Vegan Diet May Reduce Parkinson's Risk

What the Study Showed

Epidemiological evidence and a review of three clinical studies done in the 1990s indicate that a vegetarian diet free of animal products (known as a vegan diet) reduces a person’s risk of developing Parkinson’s disease. This finding is not presented as a conclusive summary of research data, but as a hypothesis that bears further exploration. It appears in a 2001 issue of the journal Medical Hypotheses.

How It Was Done

The three case-control studies that were reviewed point to a clear association between dietary habits and a risk for developing Parkinson’s disease. Two of the three studies implicate animal Fat as the most significant risk factor. In contrast, ingestion of vegetable fat showed no increased association with Parkinson's disease.

The author also examined several population surveys from cultures where a quasi-vegan diet is practiced, including regions of Africa, mainland China, and Japan.

Why It's Important

Previous studies have shown that diets high in animal fat or cholesterol are associated with a substantially increased risk for PD. Given this finding, it makes sense to examine the value of a vegan diet in protecting against the disease.

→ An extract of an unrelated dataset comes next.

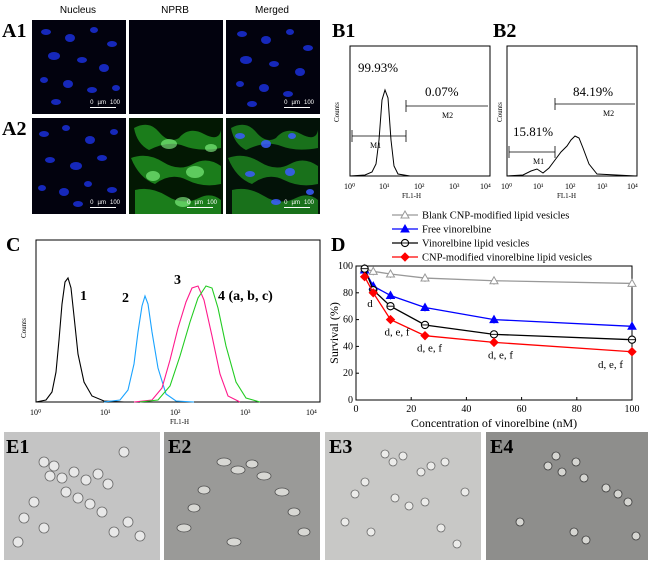 The height and width of the screenshot is (562, 650). What do you see at coordinates (376, 146) in the screenshot?
I see `b1-gate-m1: M1` at bounding box center [376, 146].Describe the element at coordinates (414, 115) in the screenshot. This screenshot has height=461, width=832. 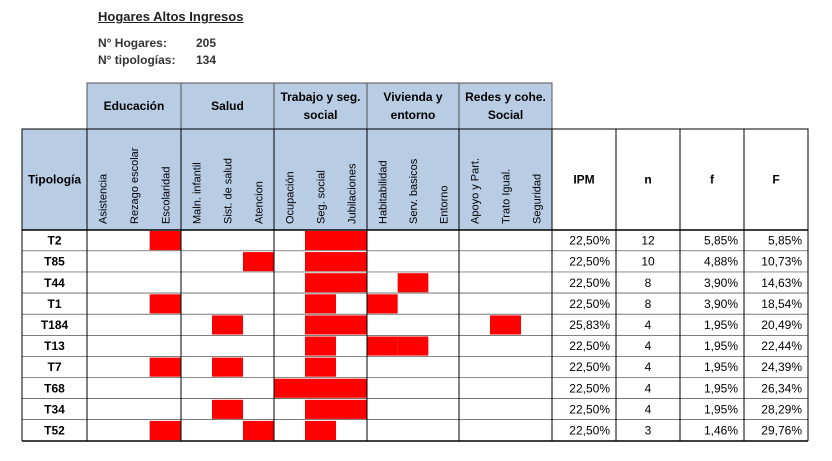
I see `group-header-label: entorno` at that location.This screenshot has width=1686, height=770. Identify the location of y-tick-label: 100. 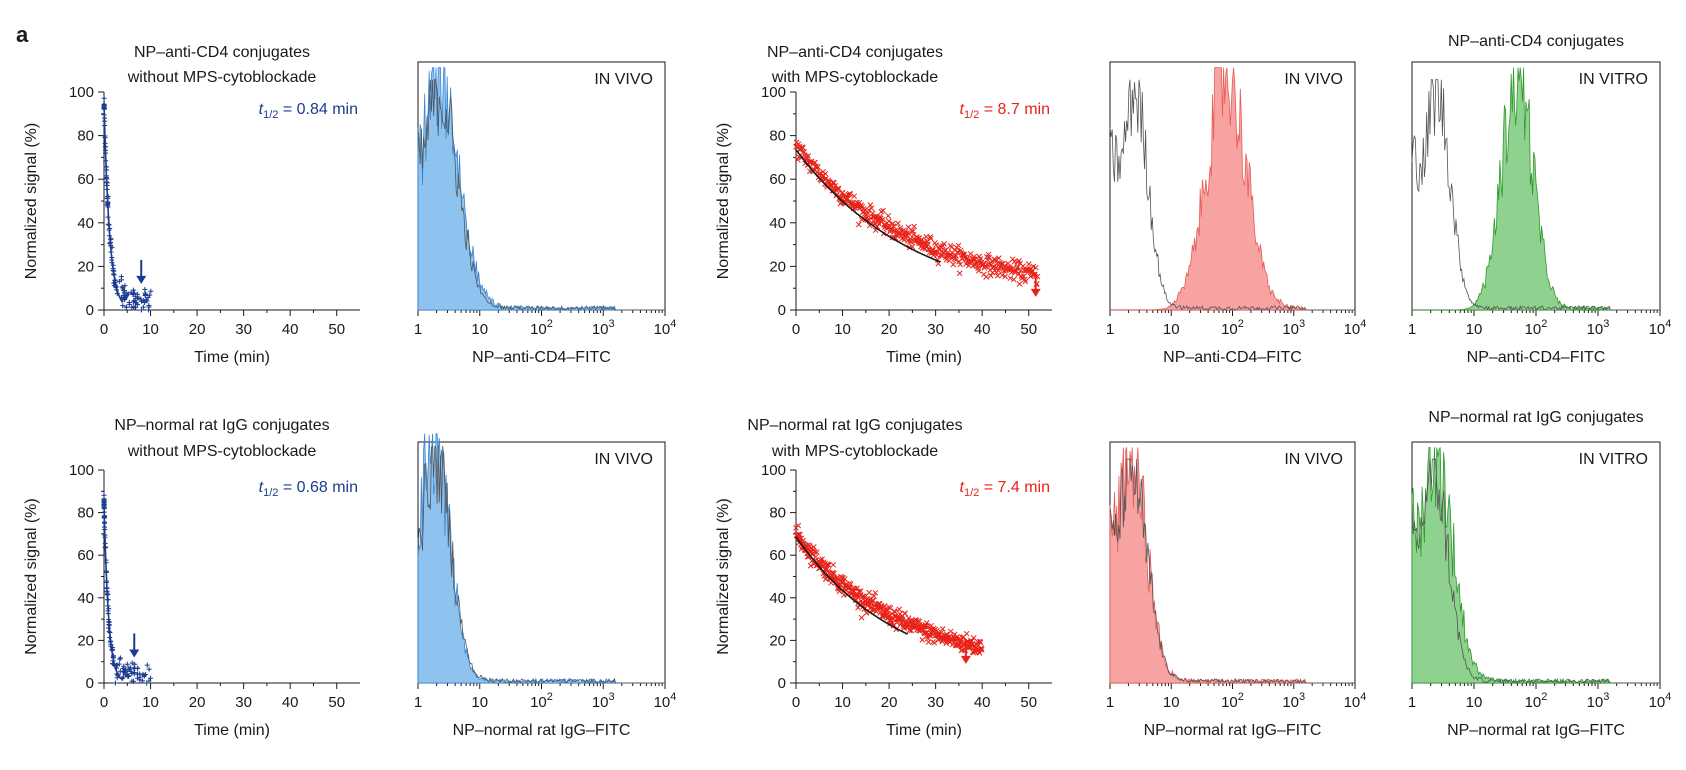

It remains unclear whether animal fat, compounds carried in animal fat, animal Protein, or some integrated action of several components of animal fat are responsible, but a lifelong vegan diet appears to markedly lower the risk of Parkinson's disease. Vegan diets do tend to be lower in protein, and reducing protein is recommended for controlling Parkinson’s disease, because it supports the action of levodopa, a natural compound that dwindles in the presence of the disease. In fact, replacement levodopa (L-dopa) is manufactured in the laboratory as a medication to treat the disorder.

On an epidemiologic level, Parkinson’s disease was rarely observed worldwide until the advent of widespread consumption of high-fat foods in recent decades. The study author notes that the disease is still relatively rare in cultures where a quasi-vegan diet is practiced. For example, in a Chinese study, one of the largest surveys of this type ever undertaken, more than 3 million people in 29 provinces were screened for Parkinson’s disease. The prevalence of the disease was found to be only one-fifth as high as the lowest rates reported in Europe and the Americas.

It is not known whether a vegan diet might also help in the management of early PD, but the author suggests that this hypothesis is also worth investigating. And certainly, if the author is correct, for people with a family history of Parkinson's, a vegan diet might be a lifestyle choice that could make an important difference in protecting against this serious neurologic disorder.